** Opening Available data block **

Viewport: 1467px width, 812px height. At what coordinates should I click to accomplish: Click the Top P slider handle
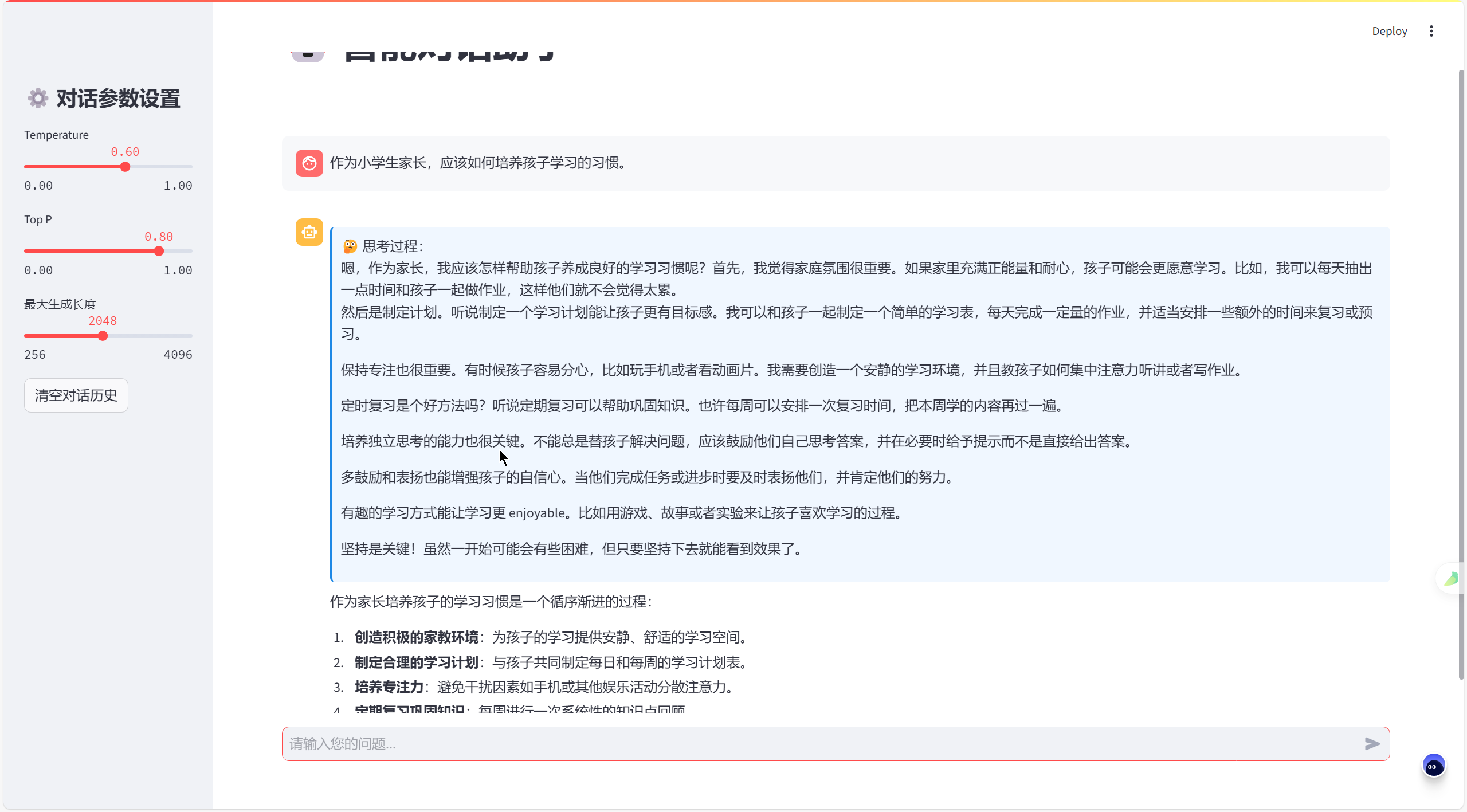pyautogui.click(x=159, y=251)
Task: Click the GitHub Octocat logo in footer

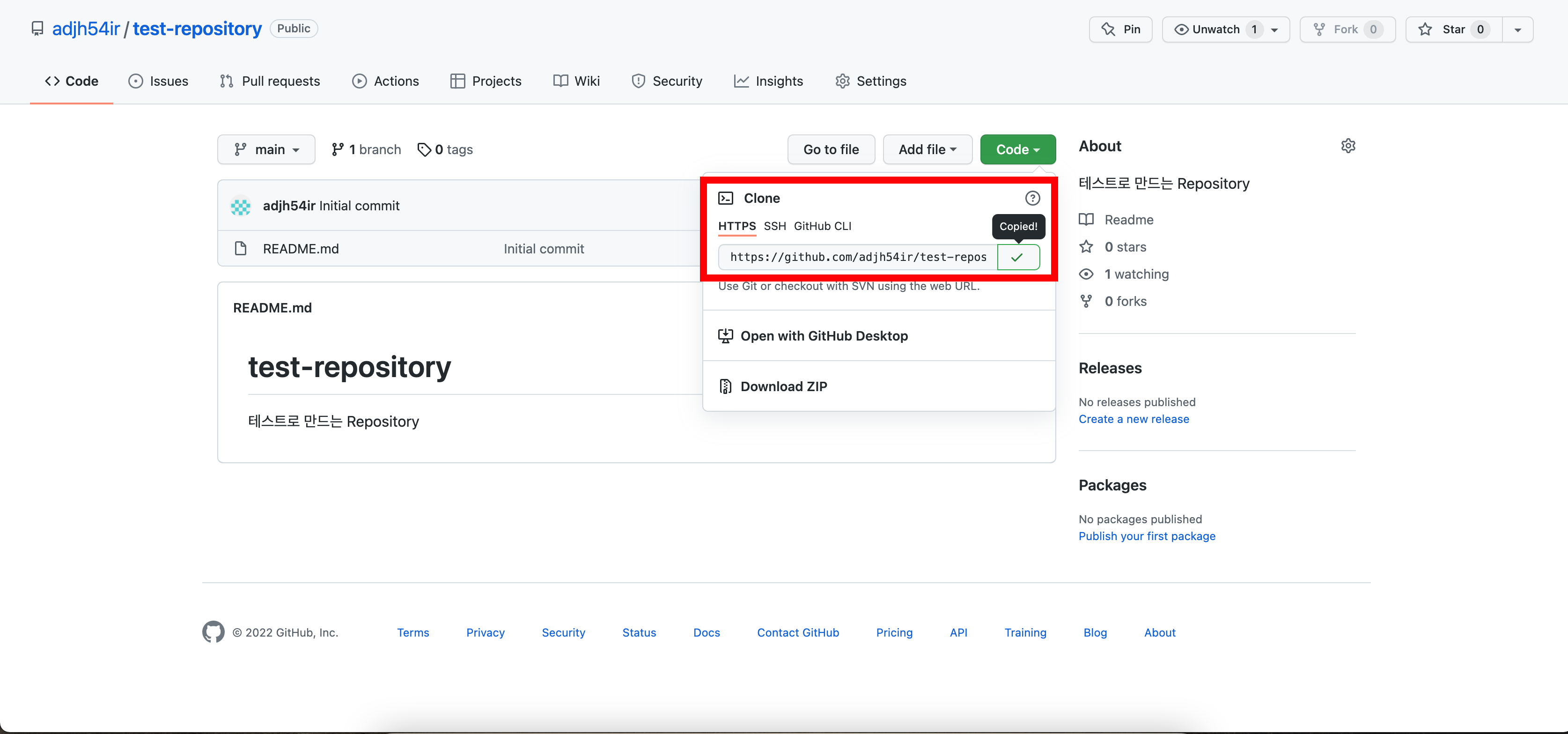Action: tap(213, 632)
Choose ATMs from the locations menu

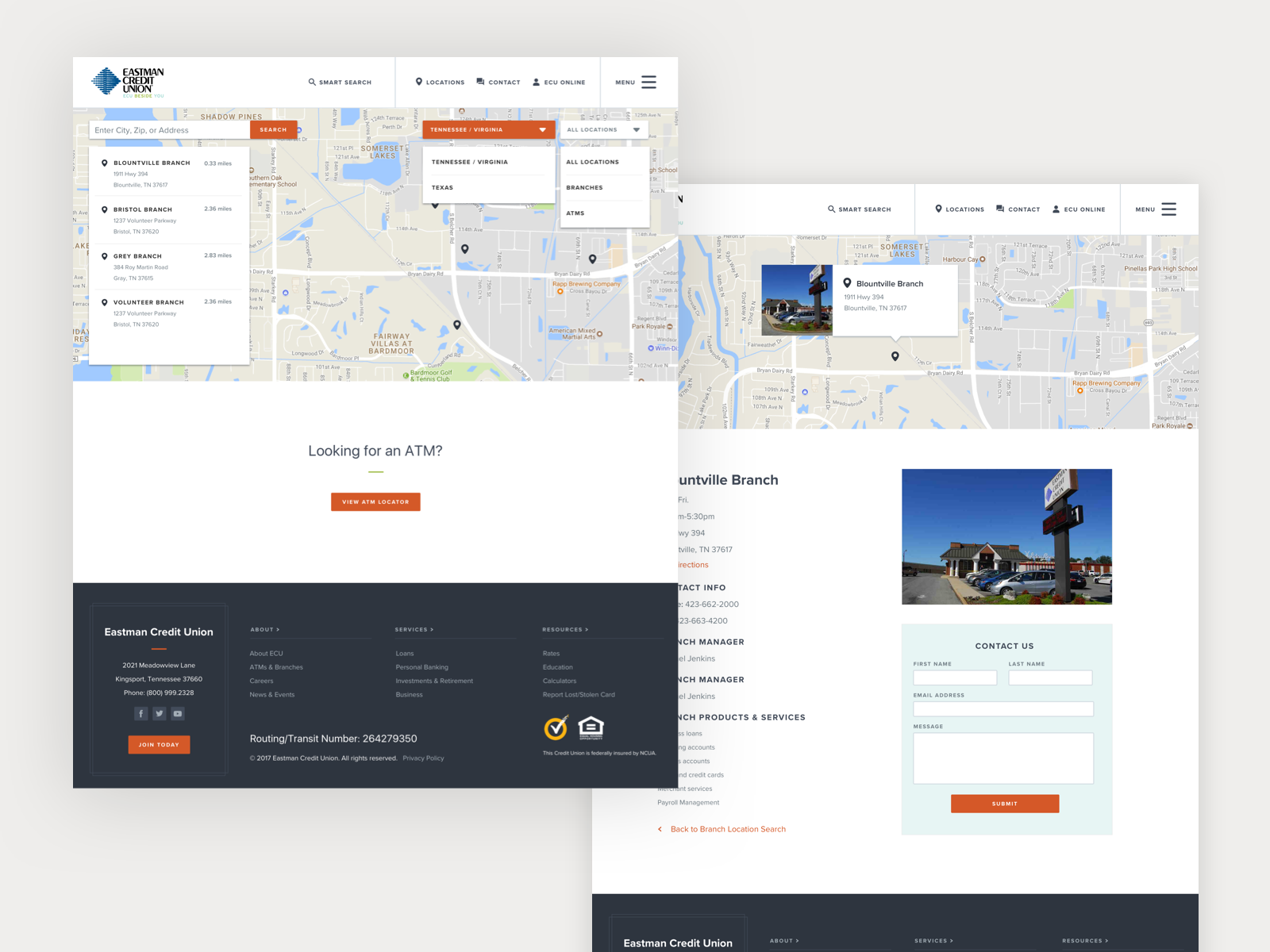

** Closing Available data block **

Your instructions: Every line above should be output exactly, except for the pictures.

Result:
Viewport: 1467px width, 812px height. At what coordinates should I click to accomplish: Click the Top P slider handle
pyautogui.click(x=159, y=251)
Task: Click the GitHub Octocat logo in footer

Action: tap(213, 632)
Choose ATMs from the locations menu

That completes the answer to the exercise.